Reading today’s L.A. Times
Here’s the latest installment on this ongoing (but dying?) feature of my blog.
Why might it be dying? Because today represents the first time in six days that I’ve read the Los Angeles Times. This is Very Bad News for them. Not because I am in some way a significant readership in myself, but because I represent their most significant readership: inveterate newspaper readers. That would certainly include me. Since boyhood I’ve read the paper on a daily basis, sometimes fighting for sections over the breakfast table. That is probably what propelled me into journalism (that, plus the opportunity to see my name quickly put into print). In my teens I was getting published in fanzines, and then magazines, and in my late teens I was getting published in newspapers. I became a beat reporter, then an entertainment reporter editing his own features, then a copy editor, then senior copy editor, then the production editor of a daily newspaper, all before hitting 25. I love newspapers, and until today I hadn’t read one in a week.
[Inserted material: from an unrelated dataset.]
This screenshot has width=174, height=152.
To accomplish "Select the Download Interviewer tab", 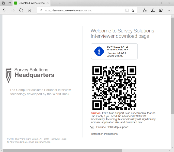I will click(30, 3).
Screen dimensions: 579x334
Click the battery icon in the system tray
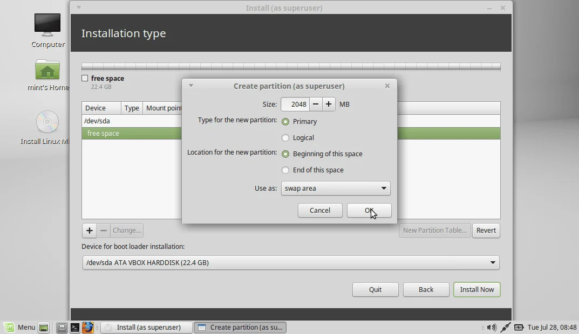519,327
If I’m going to drift away so easily, what can print editions forecast about casual readers?
Reading the print edition of today’s L.A. Times has reminded me of a few conclusions I’d previously made:
- The “news” in the newspaper isn’t news. The Times was smart enough to put a story about the quote unquote president’s detente meeting with Democrats deep inside the first section. Why deep inside? Because I read this story online from another publication yesterday afternoon. A full 24 hours later it carries all the newsworthiness of the Hindenburg disaster coverage. With some news stories, 24 minutes later feels too late.
- Features and “uncovered news” are more interesting, whether or not they’re relevant. I read the story about the Arizona councilman who won’t give the pledge of allegiance because he’s protesting the war in Iraq. (I don’t like the war in Iraq, but I don’t like sitting out the pledge of allegiance either. Evidently I would fit right in with his constituents, who are hopping mad.) I also read the feature “She earns more, and that’s okay.” At times, that has been the situation at our family HQ here and I was interested in the experience of others. I’m also hooked on Steve Lopez’s column, especially his recent string of columns about — you guessed it — LA’s impenetrable traffic situation, which has engendered the paper’s Bottleneck blog (which here includes a picture of the 405 on Friday).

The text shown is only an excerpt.